Always Look for the Good

Dear families,

 

Always Look for the Good

 

At our K-12 assembly this week, I welcomed the students by sharing insights from Parshat Re’eh. I explained that, just as Moshe addressed Am Yisrael in their fortieth year in the desert, on the threshold of entering Eretz Yisrael, they were faced with a significant choice – a path to follow.

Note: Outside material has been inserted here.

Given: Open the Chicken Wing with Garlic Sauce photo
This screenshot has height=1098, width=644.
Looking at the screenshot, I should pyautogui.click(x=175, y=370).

The message is that each of us has the power to choose our direction, just as they did.  Each of us gets to choose the type of school year we want to have.

 

We get to choose.  We get to choose how to be, how to react, how to show up to school, how to see the good, or how to only focus on the negatives.  But we get to choose.

 

An email from DAT parent Tova Altmann really inspired me this week.  She writes:

 

Dear Abba,

 

I wanted to share some reflections from one of the most impactful events we’ve ever attended. Chabad South Metro Denver hosted Or Levy, who endured 491 days of captivity, starvation, and torture at the hands of Hamas after losing his beloved wife Einav on October 7. Accompanied by his brother and his beautiful son Almog, he has been traveling and courageously sharing his story of light emerging from darkness.

 

One of the most powerful takeaways was a mantra he carried with him, a gift from Hersh Goldberg-Polin who, in the depths of despair, reminded him of Viktor Frankl’s words: “Those who have a ‘why’ to live can bear with almost any ‘how.’”

 

We were so proud of our children, who created heartfelt cards for Or, celebrating him as a true “Superman” and expressing love and pride for Am Yisrael. I’m sharing a picture from the evening with the hope that it will inspire you and Denver Academy of Torah as much as it inspired us.

 

To give some background about who Hersh Goldberg-Polin was quoting, Viktor Frankl (1905-1977) was an Austrian neurologist, psychologist, philosopher, and Holocaust survivor.  Frankl’s autobiographical Man’s Search for Meaning is based on his experiences in various Nazi concentration camps.

 

Two of his most famous quotes, on which much of his therapeutic work is based on, are:

 

“Between stimulus and response there is a space. In that space is our power to choose our response. In our response lies our growth and our freedom”.

 

“Everything can be taken from a man but one thing: the last of the human freedoms—to choose one’s attitude in any given set of circumstances, to choose one’s own way.”

 

Choosing how to respond is one thing.  Choosing how to see the world, with all of its hardness and brutality, is a whole other thing, and captured in the parsha – it’s hiding in plain sight with the word Re’eh, See!

 

A famous Ba’al Shem Tov story teaches it better than I can: 

 

A simple villager once came to the Baal Shem Tov and complained:

 

“Rebbe, I look at my life and all I see is hardship — poverty, struggles with my farm, and constant worries. Where is the blessing that the Torah promises?”

 

The Baal Shem Tov handed him an old pair of eyeglasses.

 

“Put these on,” he instructed.

 

The villager looked around the room — and suddenly everything seemed filled with light. The broken chair looked beautiful, the cracked walls glowed with warmth, even the faces of poor peasants in the village sparkled with joy.

 

The villager was amazed. “Rebbe, what kind of magic is this?”

 

The Baal Shem Tov smiled:

 

“These are not ordinary glasses. They remind you to see the world the way Hashem sees it — through eyes of blessing. In Parshat Re’eh, the Torah doesn’t say ‘I give you blessings and curses.’ It says Re’eh — ‘See!’ The choice of blessing or curse begins with how we choose to look at the world. If you train yourself to see blessing, you will find it everywhere. If you only look for curses, you will see them too. The world reflects the eyes with which you see it.”

 

The villager left with a new perspective: the “glasses” were not physical, but a lesson to always look for the good, the spark of blessing hidden in every moment.

 

This story ties beautifully into the parsha’s core message: Hashem places both blessing and curse before us, but our vision – how we choose to see and respond – determines which reality we live.